### Source text
Updated: Aug 23, 2020


Directed by: Tushar Tyagi

Written by: Corey Wright and Sanyam Kumar

Starring: Sachin Bhatt, Edward Sonnenblick, Dipannita Sharma


Saving Chintu. A young Indian boy and a yellow toy and an AIDS red ribbon.  taxi.
Film poster- Saving Chintu.

In the UK in 2005, it became legal for LGBTQ+ people to adopt. Today, in 2020, this is only legal in 14% of countries worldwide. In the moving and vitally important short Saving Chintu, Tushar Tyagi (multiple award-winning filmmaker) and Ritika Jayaswal explore issues of acceptance and the power of boundless love. Jayaswal states that the, ‘2018 ruling by the Supreme Court where they decriminalised homosexuality’ in India was a breakthrough moment yet it is still, ‘difficult’ for LGBTQ+ people ‘to build a family or adopt… Apart from legal acceptance’ she feels ‘cultural acceptance is a far bigger challenge’. Saving Chintu also illuminates continuing prejudice against HIV+ children and adults.

Tyagi’s former projects focussed on raising social awareness on issues such as celibacy, prostitution, poverty and abusive relationships. Always engaging and thought-provoking, his work typically presents individuals who are both flawed and hopeful, who make mistakes yet also make brave choices. Saving Chintu is no exception.

By interconnecting and interweaving two narratives about adoption, Tyagi and Jayaswal expose problems faced by LGBTQ+ and HIV+ people around the world. Two sets of potential adoptive parents – a heterosexual Indian couple and gay American couple Sam (Sachin Bhatt) and Oliver (Edward Sonnenblick) – are contrasted. All four potential parents are warm, loving and eagerly anticipating adopting. Sam and Oliver return to Sam’s birth country, India, to adopt aptly named Chintu (meaning love to all, sweetness and sun) who is HIV+. Sam is assisted by college friend Mira (Dipannita Sharma). But whilst naïve American Oliver worries about what to pack, Indian-born Sam is all too aware of the potential homophobic prejudice that could stand in their way. When they reach the orphanage, Sam tells the manager that Oliver is his ‘friend who came to show support’ and pretends Mira is his wife. During impassioned discussions back at the hotel room, Sam reveals he planned this all along to ensure he got the child he’d ‘loved [his] ‘whole life before [he] even knew he existed’. His angry outburst to Oliver that ‘[we] were not good. What we were was gay’ is extremely powerful and vividly portrayed the suffering of LGBTQ+ couples. By contrast, the heterosexual couple eat dinner, drink wine and decide whether to adopt a boy or girl. The lack of barriers for them is significant.
######
### Data for review
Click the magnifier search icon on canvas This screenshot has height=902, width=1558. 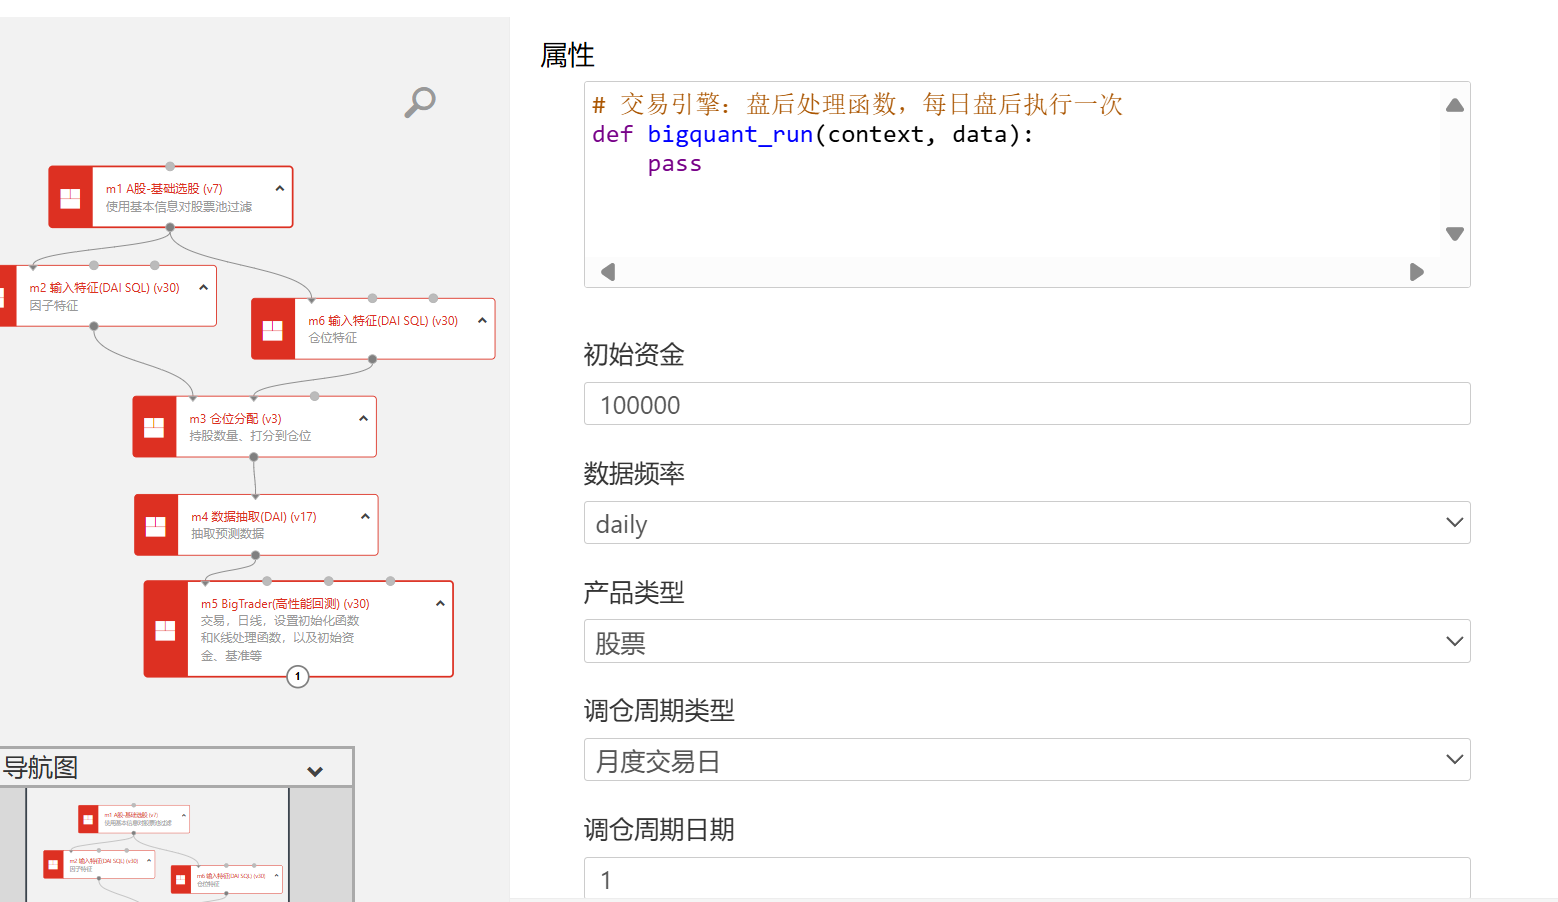coord(420,101)
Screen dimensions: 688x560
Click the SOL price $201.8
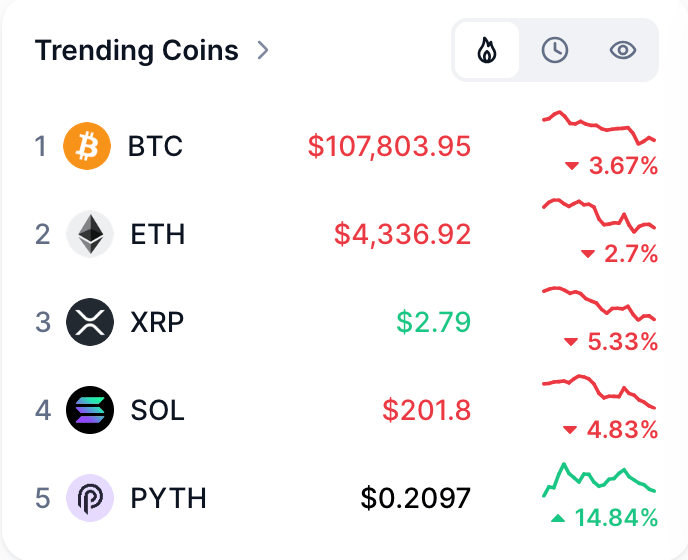click(x=426, y=410)
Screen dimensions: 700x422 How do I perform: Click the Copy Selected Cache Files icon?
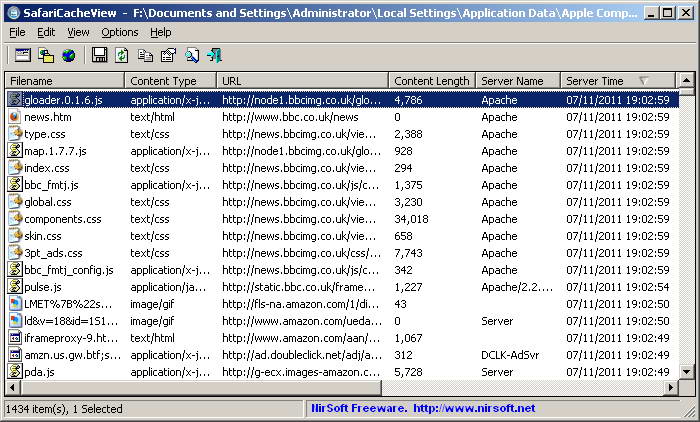click(x=46, y=55)
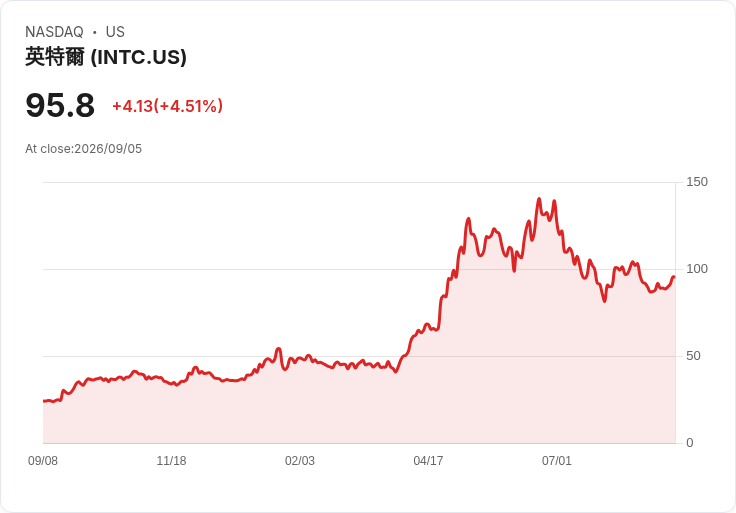The image size is (736, 513).
Task: Click the 50 y-axis value label
Action: click(693, 356)
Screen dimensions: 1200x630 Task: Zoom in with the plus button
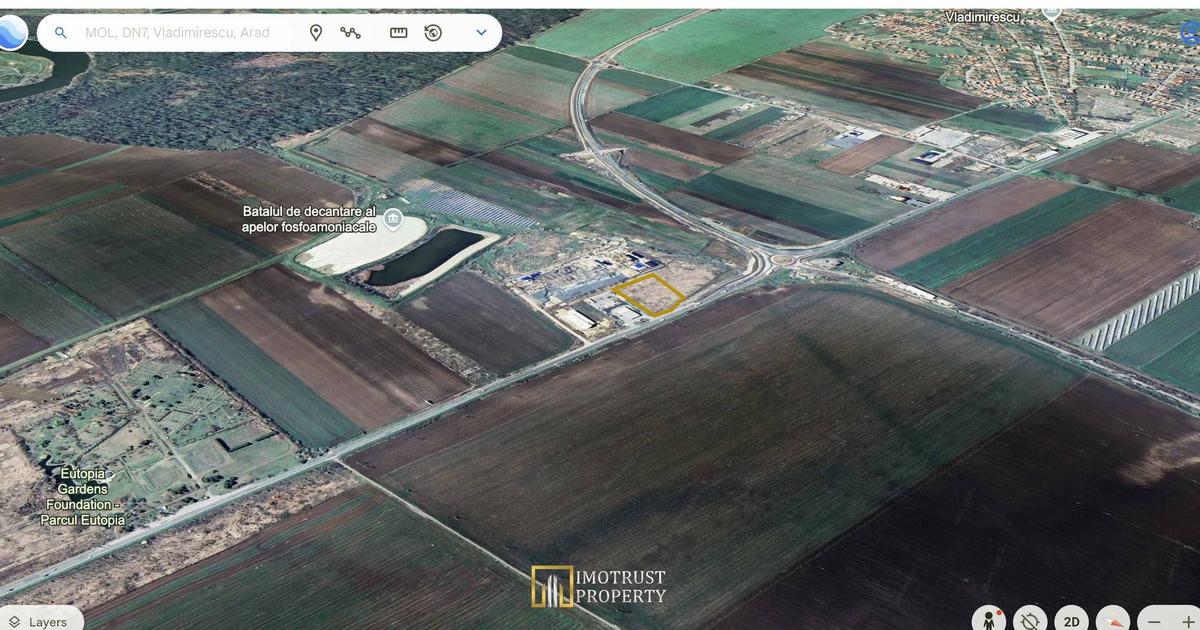tap(1190, 620)
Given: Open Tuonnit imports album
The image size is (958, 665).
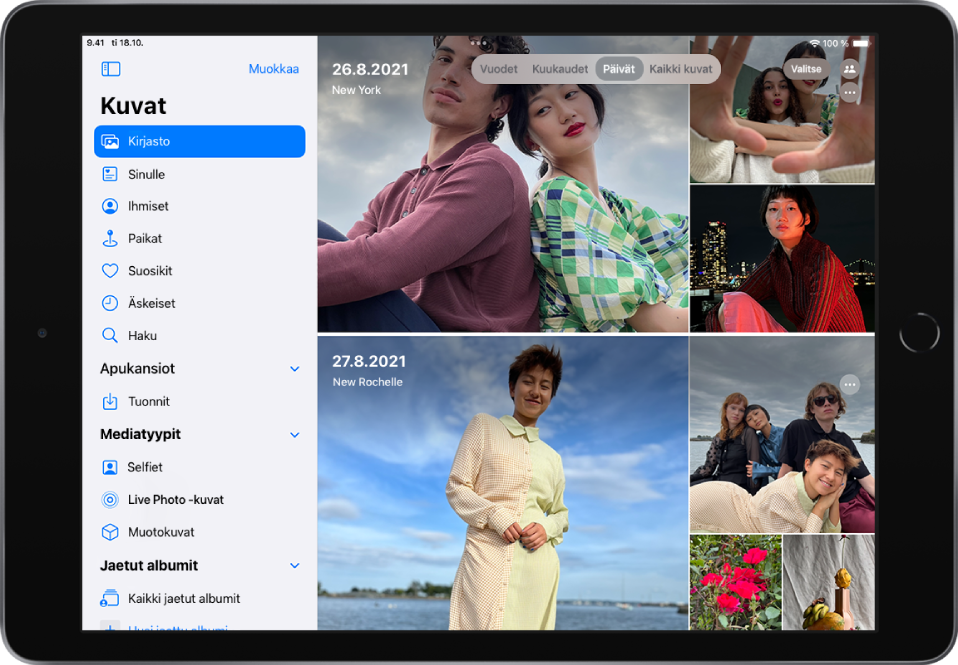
######
Task objective: Quote the review of Saving Chintu from "Written by: Corey" up to and including "poster- Saving Chintu.". These entries were drawn from a different source than the text.

Exercise response:
Written by: Corey Wright and Sanyam Kumar

Starring: Sachin Bhatt, Edward Sonnenblick, Dipannita Sharma


Saving Chintu. A young Indian boy and a yellow toy and an AIDS red ribbon.  taxi.
Film poster- Saving Chintu.